Einstein (US-CERT Program) - Einstein 2

Einstein 2

During Einstein 1, it was determined that the civilian agencies did not know what their IP space was. This was obviously a security concern. Once it was determined what an Agency's IP looked like, it was immediately clear that the Agency had more IP Gateways than could be reasonably instrumented and protected. This gave birth to the OMB's TIC, Trusted Internet Connections" Initiative. Three constraints on Einstein that the DHS is trying to address are the large number of access points to U.S. agencies, the low number of agencies participating, and the program's "backward-looking architecture". An OMB "Trusted Internet Connections" initiative was expected to reduce the government's 4,300 access points to 50 or fewer by June 2008. After agencies reduced access points by over 60% and requested more than their target, OMB reset their goal to the latter part of 2009 with the number to be determined.
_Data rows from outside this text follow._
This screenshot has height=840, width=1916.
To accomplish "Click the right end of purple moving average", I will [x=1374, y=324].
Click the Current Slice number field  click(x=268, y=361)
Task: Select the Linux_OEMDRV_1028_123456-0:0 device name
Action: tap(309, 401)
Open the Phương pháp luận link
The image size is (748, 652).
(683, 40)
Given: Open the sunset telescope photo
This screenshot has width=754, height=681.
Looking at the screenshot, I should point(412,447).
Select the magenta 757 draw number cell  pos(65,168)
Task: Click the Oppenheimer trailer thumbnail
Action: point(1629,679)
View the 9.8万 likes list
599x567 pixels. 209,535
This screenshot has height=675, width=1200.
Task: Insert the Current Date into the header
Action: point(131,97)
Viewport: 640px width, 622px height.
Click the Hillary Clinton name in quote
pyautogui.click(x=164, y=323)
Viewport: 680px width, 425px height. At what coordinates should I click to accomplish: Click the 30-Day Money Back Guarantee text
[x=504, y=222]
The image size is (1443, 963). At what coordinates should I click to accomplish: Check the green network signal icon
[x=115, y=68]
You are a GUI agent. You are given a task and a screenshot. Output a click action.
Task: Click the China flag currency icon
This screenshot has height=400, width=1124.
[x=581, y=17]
A new version of Einstein was planned to "collect network traffic flow data in real time and also analyze the content of some communications, looking for malicious code, for example in e-mail attachments." The expansion is known to be one of at least nine measures to protect federal networks.

The new version, called EINSTEIN 2, will have a "system to automatically detect malicious network activity, creating alerts when it is triggered". Einstein 2 will use "the minimal amount" necessary of predefined attack signatures which will come from internal, commercial and public sources. The Einstein 2 sensor monitors each participating agency's Internet access point, "not strictly...limited to" Trusted Internet Connections, using both commercial and government-developed software. Einstein could be enhanced to create an early warning system to predict intrusions.

US-CERT may share Einstein 2 information with "federal executive agencies" according to "written standard operating procedures" and only "in a summary form". Because US-CERT has no intelligence or law enforcement mission it will notify and provide contact information to "law enforcement, intelligence, and other agencies" when an event occurs that falls under their responsibility.